Monday, July 13, 2009
Nelson, MN to Fergus Falls, MN
We rode on the trail for a long time and came across other bikers who encouraged us on our way.
First we met two Canadians who had been bike touring together for decades. One was from British Columbia, the other from Ontario, and they were on a tour from the west coast to the east coast. They really looked like they knew what they were doing, which made their encouragement and praise of us all the more impactful! They said we looked like we were seasoned and experienced, and did a great job of packing light. They liked our modified back racks (thanks, Mr. Reeves!) and were very encouraging (did I say that already?).
We also met this really cool biker family traveling from Spokane. Imagine traveling with two teenage girls. Right, but these girls rock. We had some funny conversations about killer grouse and whose trip had been harder into the wind and up hill. They’ve done about 1500 miles so far and are heading to Maine and will take the train back. We were very impressed with this family and their spirit of adventure!

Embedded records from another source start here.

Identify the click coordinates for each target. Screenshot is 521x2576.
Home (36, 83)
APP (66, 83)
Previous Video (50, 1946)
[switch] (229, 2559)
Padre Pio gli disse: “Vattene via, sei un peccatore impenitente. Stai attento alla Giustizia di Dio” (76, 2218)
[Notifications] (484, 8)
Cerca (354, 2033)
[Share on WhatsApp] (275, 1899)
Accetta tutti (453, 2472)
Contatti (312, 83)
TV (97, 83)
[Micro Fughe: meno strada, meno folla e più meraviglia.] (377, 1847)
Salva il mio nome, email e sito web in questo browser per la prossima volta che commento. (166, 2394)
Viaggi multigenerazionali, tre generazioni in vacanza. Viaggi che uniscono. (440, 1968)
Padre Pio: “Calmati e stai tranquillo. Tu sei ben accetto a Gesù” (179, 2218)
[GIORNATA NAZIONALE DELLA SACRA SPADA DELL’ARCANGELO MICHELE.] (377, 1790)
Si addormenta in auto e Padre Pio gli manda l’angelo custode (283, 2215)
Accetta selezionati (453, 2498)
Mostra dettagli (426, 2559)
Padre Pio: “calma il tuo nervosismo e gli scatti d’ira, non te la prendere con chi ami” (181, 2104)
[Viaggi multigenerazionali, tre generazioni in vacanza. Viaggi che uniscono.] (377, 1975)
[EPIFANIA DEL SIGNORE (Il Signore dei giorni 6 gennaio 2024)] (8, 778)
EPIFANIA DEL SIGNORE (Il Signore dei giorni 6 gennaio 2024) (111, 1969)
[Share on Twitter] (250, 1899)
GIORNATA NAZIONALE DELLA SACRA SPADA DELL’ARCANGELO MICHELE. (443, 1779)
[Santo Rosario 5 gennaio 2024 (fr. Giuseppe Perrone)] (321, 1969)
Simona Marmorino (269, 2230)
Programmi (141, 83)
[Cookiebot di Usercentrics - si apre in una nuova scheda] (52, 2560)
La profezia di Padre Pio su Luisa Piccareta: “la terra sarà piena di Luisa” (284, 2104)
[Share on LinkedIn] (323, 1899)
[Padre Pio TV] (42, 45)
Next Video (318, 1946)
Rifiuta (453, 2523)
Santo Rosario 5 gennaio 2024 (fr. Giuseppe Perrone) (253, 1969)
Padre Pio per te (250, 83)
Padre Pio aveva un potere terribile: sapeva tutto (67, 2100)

The girls are blogging about their trip on kellyannerinbikestheusa.com and posted a picture of us on their site.
As the clouds continued to gather, the SSW wind continued to blow us toward the end of the Central Lakes Trail. As we found out later, and you already read about, wind from the S or SW might be a good thing if you’re traveling NW in Minnesota or North Dakota, but it also means that bad weather is coming! We made it to the end of the trail after passing a very stinky processing facility / wildlife management area (I didn’t really understand how those things went together) and then the trail just ended. No clear road or path or “welcome to Fergus Falls” at the end; it just ended. We were looking for a park at the end that was supposed to be relatively cheap and good to tent camp at, and it wasn’t there. We figured it must be the park we had passed a little over a mile back, so we turned around, back into the wind and backtracked a mile or so to DeLagoon Park.
The park was really beautiful, with a lake, wide open grassy areas, lots of trees, pavilions, etc, and hardly anyone was camping there. We said hi to a family as we picked a site, dumped our stuff, and refueled and planned for the evening and the coming rain. Pretty soon our neighbor came over and offered us some cold pop, knowing that we wouldn’t have ice or a cooler on our bikes! We set aside the soda for later and took a little exploratory walk over to the pavilion. It started to sprinkle a little bit, so we decided to go back to the campsite, pitch our tent, and move our bikes and the rest of our stuff under the pavilion, where we also planned to cook and eat dinner.
Amy bumped into the family again by the bathrooms, and asked them if they had change (we needed some to pay for the campsite in the drop box). They did, and so when we headed back to our campsite we walked back with them, and chatted about our trip and theirs. They quickly invited us over to their spot to share some drinks, snacks, and hang out, which we gladly accepted, and ended up hanging out and talking with them for a few hours. I can’t remember their names right now… maybe Amy will later, but if you guys are reading this, thank you so much for your hospitality and the good conversations! [Amy remembers their last name was Samcoff, strangely similar to Selikoff! The mom’s name was Crystal, and one of the two young boys’ names was Christian].
It didn’t rain overnight, though the radar showed green all over us (thus leading us to mistrust the radar, leading to poor decision making the following day). A great day full of new relationships with fellow travelers!